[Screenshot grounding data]
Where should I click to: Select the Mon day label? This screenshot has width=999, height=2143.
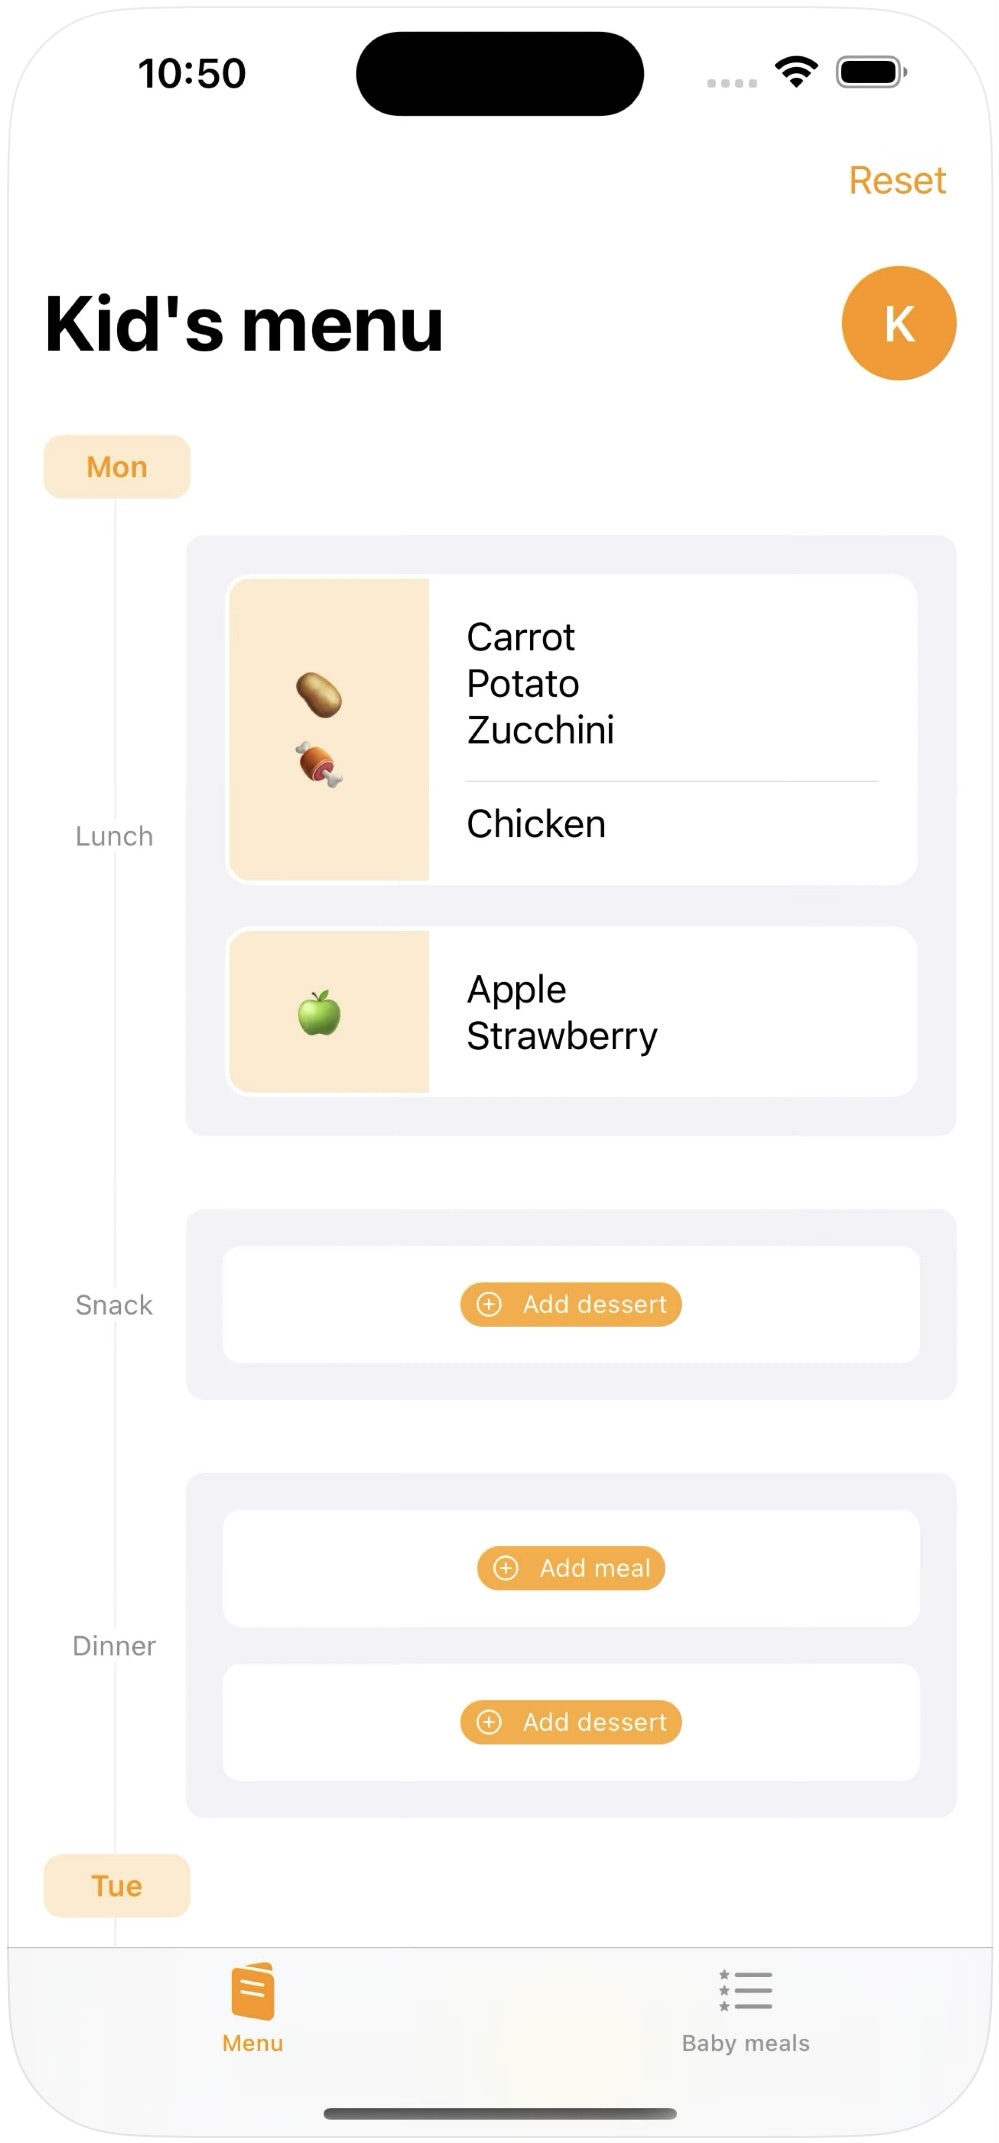coord(117,467)
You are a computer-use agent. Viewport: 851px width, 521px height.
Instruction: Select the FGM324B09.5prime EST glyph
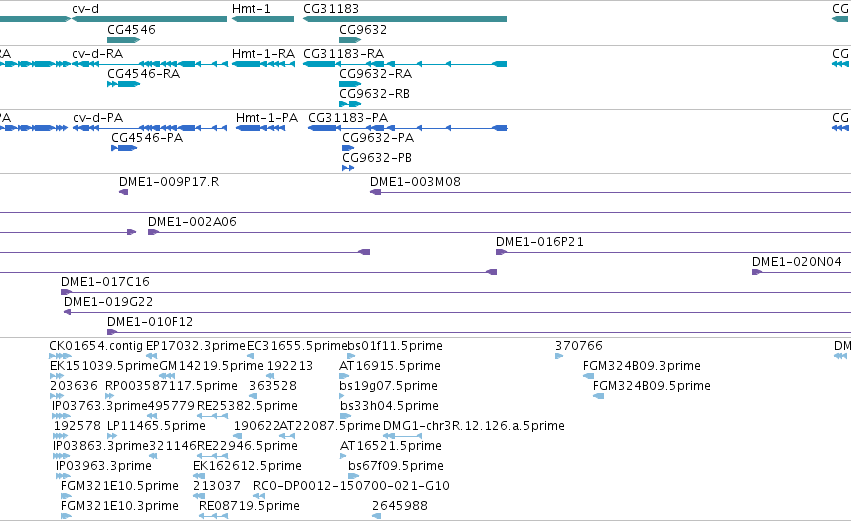(598, 396)
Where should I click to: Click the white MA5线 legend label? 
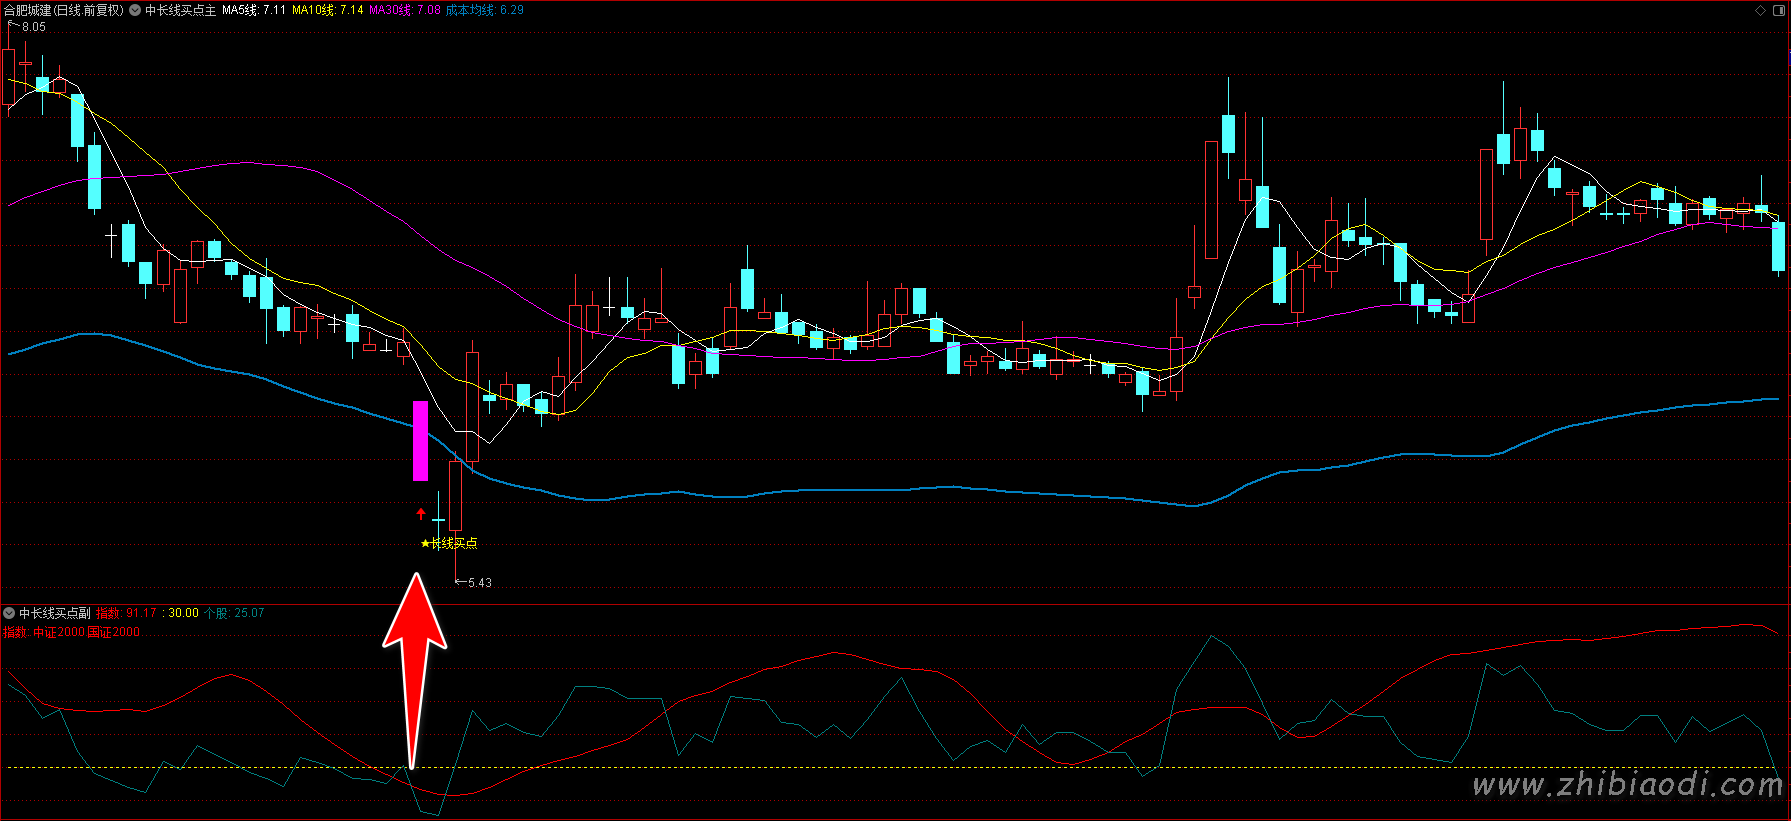[x=254, y=10]
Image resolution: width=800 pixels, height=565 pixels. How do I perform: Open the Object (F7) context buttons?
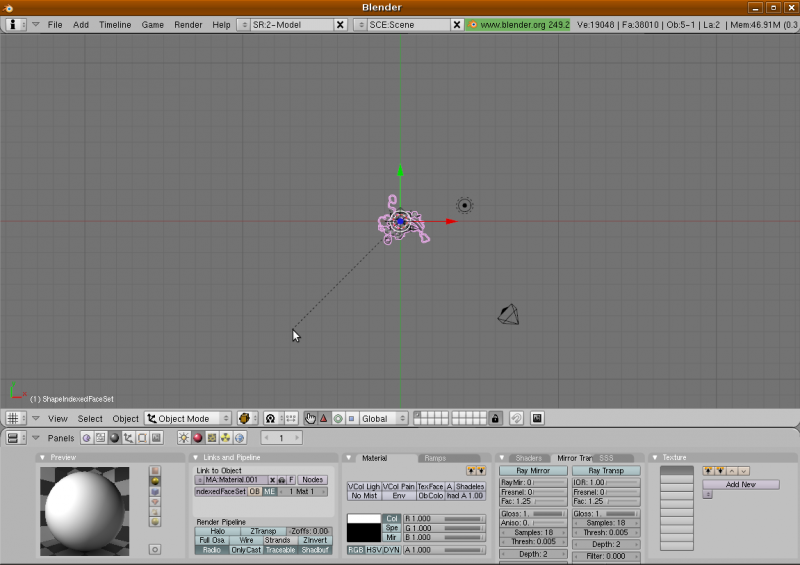[x=128, y=438]
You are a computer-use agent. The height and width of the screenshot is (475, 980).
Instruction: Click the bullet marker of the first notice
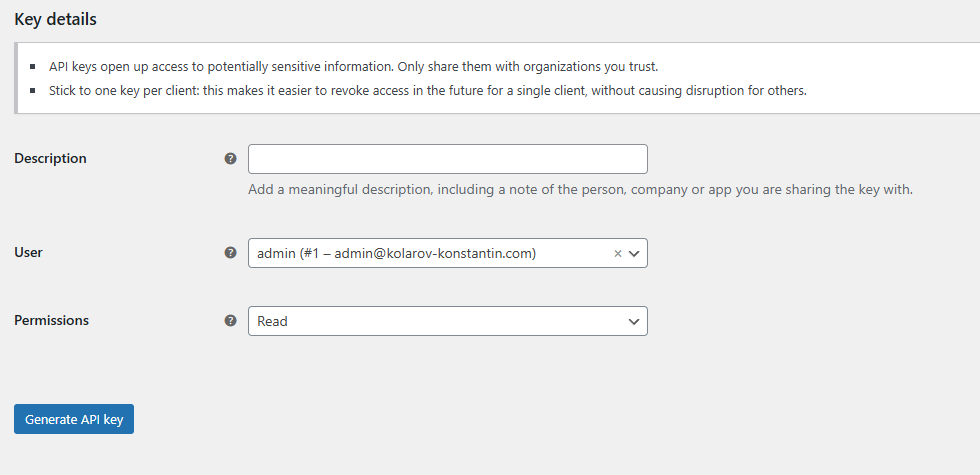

(WHAT IS REQUIRED) Look through the entries above for the word "computer". Copy every line where it shows up.

(SOLUTION FOR THIS EXERCISE)
You are a computer-use agent. Viewport: 851px width, 521px height.
You are a computer-use agent. The height and width of the screenshot is (475, 980).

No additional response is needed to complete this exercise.